◆ SET EXERCISE:
Please show each line of the records below that contains the string "bounding".

[Collection entries]

+-------+

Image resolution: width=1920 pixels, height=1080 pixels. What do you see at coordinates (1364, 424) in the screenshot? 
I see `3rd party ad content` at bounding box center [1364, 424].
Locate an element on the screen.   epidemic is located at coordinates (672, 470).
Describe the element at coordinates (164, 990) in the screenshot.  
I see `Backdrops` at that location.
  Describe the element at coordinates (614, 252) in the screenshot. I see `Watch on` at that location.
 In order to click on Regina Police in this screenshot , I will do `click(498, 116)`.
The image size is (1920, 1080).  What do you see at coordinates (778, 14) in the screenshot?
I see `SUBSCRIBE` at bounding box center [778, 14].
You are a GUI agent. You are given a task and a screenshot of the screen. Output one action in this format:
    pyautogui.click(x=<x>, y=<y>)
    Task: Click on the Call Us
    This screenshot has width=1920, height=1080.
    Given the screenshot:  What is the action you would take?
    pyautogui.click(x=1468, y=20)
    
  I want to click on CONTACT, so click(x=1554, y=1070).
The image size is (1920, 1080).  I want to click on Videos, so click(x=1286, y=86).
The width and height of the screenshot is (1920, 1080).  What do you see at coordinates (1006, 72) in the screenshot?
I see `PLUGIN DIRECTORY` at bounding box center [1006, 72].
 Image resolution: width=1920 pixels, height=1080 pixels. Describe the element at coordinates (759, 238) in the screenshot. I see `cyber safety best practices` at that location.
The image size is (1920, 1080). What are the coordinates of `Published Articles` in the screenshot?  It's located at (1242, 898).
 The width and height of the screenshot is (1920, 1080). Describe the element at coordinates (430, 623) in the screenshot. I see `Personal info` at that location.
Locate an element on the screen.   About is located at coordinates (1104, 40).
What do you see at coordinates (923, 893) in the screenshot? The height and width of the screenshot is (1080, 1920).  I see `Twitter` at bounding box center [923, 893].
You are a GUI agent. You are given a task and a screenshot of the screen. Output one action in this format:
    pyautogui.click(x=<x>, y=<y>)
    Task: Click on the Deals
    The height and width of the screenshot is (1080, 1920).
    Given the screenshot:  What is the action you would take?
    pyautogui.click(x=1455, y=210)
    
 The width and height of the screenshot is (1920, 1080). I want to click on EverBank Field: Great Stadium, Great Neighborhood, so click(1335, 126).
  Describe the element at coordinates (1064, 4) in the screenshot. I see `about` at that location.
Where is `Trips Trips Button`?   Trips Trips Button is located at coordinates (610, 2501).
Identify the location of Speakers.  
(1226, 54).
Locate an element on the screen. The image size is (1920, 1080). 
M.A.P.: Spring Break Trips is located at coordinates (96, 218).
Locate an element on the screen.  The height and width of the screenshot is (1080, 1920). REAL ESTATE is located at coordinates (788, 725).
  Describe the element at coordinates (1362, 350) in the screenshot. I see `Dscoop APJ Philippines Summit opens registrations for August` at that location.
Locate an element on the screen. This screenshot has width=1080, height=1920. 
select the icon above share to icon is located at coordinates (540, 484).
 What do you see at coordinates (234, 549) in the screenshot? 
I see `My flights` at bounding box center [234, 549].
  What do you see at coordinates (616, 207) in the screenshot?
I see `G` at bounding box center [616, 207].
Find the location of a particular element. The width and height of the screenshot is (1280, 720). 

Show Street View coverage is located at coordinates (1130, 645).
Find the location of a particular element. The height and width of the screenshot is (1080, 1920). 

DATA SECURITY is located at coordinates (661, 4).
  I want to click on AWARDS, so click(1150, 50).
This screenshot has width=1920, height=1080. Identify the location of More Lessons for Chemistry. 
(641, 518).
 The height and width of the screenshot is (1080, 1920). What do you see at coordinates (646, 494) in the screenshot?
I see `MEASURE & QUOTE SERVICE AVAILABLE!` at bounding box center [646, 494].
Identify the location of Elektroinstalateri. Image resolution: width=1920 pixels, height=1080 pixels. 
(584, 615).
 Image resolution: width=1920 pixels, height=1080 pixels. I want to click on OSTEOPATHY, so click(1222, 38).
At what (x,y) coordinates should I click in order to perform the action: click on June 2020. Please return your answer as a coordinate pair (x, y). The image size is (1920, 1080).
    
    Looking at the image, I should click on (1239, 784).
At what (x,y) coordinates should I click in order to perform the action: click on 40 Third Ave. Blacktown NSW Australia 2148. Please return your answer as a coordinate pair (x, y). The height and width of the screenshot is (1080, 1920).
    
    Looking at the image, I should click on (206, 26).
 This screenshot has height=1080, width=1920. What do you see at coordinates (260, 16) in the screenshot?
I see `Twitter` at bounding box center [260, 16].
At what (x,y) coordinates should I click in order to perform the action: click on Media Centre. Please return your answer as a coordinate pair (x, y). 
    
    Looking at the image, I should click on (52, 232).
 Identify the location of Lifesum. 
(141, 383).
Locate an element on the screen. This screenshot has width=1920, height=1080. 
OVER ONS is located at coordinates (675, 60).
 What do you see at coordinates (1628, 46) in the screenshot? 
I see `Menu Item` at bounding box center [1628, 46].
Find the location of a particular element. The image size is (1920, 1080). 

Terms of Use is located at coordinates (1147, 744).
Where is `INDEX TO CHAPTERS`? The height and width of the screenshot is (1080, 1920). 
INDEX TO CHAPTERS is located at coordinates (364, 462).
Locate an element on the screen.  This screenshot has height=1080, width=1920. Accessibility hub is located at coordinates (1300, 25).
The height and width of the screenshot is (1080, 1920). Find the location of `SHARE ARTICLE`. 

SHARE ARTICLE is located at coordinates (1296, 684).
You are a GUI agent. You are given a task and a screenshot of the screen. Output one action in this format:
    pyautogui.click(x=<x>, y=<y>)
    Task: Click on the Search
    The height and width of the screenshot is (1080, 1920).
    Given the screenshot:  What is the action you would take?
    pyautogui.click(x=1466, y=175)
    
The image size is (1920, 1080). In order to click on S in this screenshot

+-------+

◆ EXPECTED ANSWER:
I see `3rd party ad content` at bounding box center [1364, 424].
I see `SUBSCRIBE` at bounding box center [778, 14].
I see `PLUGIN DIRECTORY` at bounding box center [1006, 72].
What do you see at coordinates (923, 893) in the screenshot? The height and width of the screenshot is (1080, 1920).  I see `Twitter` at bounding box center [923, 893].
I see `My flights` at bounding box center [234, 549].
I see `G` at bounding box center [616, 207].
I see `MEASURE & QUOTE SERVICE AVAILABLE!` at bounding box center [646, 494].
I see `Twitter` at bounding box center [260, 16].
I see `Menu Item` at bounding box center [1628, 46].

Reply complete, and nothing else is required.